Generated by GPT-5-mini| HEAL-Link | |
|---|---|
| Name | HEAL-Link |
| Type | Consortium |
| Founded | 1999 |
| Headquarters | Athens, Greece |
| Region served | Greece |
| Products | Electronic journals, databases, repositories |
HEAL-Link is the Hellenic Academic Libraries Link, a consortium coordinating electronic resource licensing and scholarly communication for Greek higher education and research institutions. It negotiates access to international publishers and databases, manages shared infrastructure for academic libraries, and supports open access initiatives across universities and research centers in Greece. HEAL-Link interacts with publishers, national agencies, and international consortia to expand electronic resource availability for faculty, students, and researchers.
HEAL-Link was established in 1999 amid European trends toward consortium-based licensing involving organizations such as CERN, European Commission, UNESCO, Organisation for Economic Co-operation and Development, and European University Association. Early negotiations mirrored agreements seen with JSTOR, Elsevier, Springer, and Wiley-Blackwell, positioning HEAL-Link alongside initiatives like National Library of Medicine electronic access programs and regional consortia such as Jisc in the United Kingdom and Canadian Association of Research Libraries. Milestones include adoption of nationwide licensing models similar to Project MUSE and integration of open access mandates influenced by declarations like the Budapest Open Access Initiative and the Berlin Declaration on Open Access to Knowledge in the Sciences and Humanities.

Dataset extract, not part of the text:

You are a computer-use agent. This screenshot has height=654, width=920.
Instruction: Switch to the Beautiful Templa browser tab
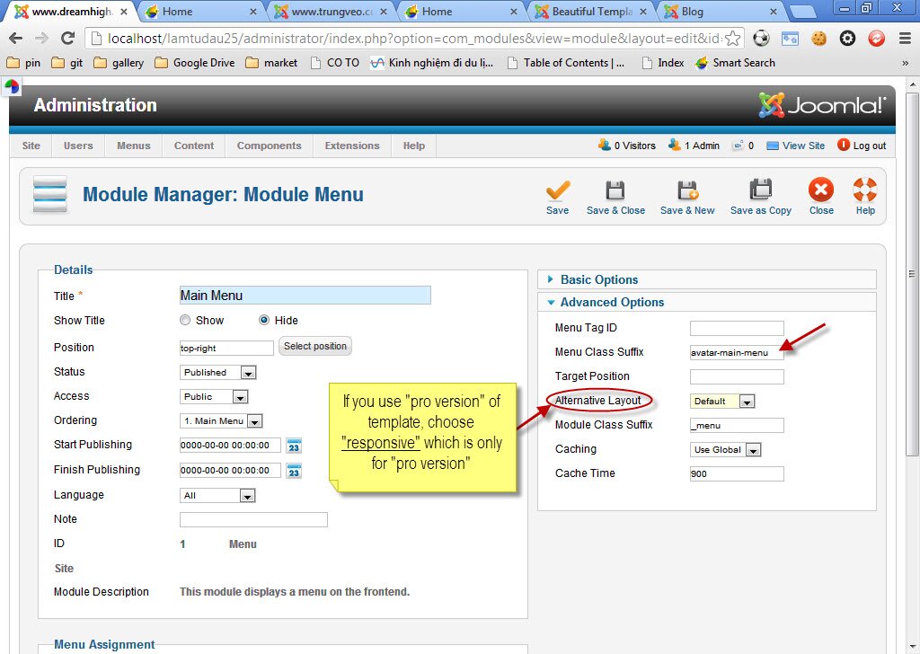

HEAL-Link operates under the governance frameworks of Greek higher education bodies such as National and Kapodistrian University of Athens, Aristotle University of Thessaloniki, and Athens University of Economics and Business. Its board comprises representatives from institutions including University of Crete, University of Patras, University of Ioannina, and technical universities like National Technical University of Athens. Decision-making processes interact with ministries and agencies such as the Hellenic Ministry of Education and Religious Affairs and the Greek Research and Technology Network (GRNET), and coordinate with professional organizations like Association of College and Research Libraries and international standards bodies such as International Federation of Library Associations and Institutions.

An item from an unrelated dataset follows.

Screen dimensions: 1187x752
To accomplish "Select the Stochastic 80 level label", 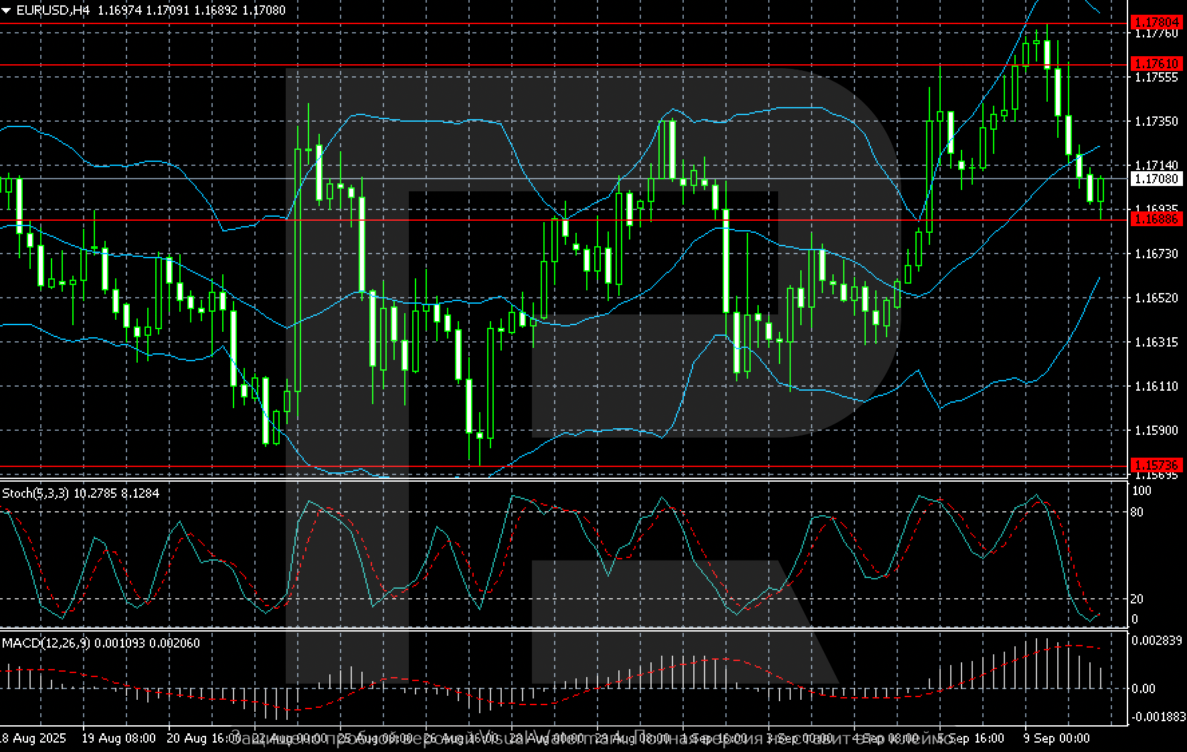I will coord(1137,512).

HEAL-Link provides access to electronic journals, bibliographic databases, and full-text repositories from publishers including Elsevier, Springer Nature, Taylor & Francis, Wiley-Blackwell, and Oxford University Press. It supports institutional repositories interoperable with platforms used by arXiv, PubMed Central, and infrastructure projects like DSpace and EPrints. Services include authentication and access systems compatible with Shibboleth, OpenAthens, and SAML standards, as well as discovery layers resembling deployments of Ex Libris, EBSCO, and ProQuest products. HEAL-Link also offers training, licensing negotiation support similar to practices at Cornell University Library and Harvard Library, and statistical reporting in line with COUNTER standards promoted by organizations such as Project COUNTER.
HEAL-Link negotiates nationwide licenses and consortium agreements with major publishers and providers like Elsevier, Springer Nature, Wiley, Taylor & Francis Group, Cambridge University Press, and aggregators such as JSTOR and EBSCO Information Services. Agreements address subscriptions, perpetual access, and transitional deals toward open access mirroring transformative agreements negotiated by institutions like MIT and consortia such as VSNU. Contractual frameworks incorporate copyright and licensing considerations referenced in instruments like the Berne Convention and align with European directives involving Horizon Europe funding and mandates.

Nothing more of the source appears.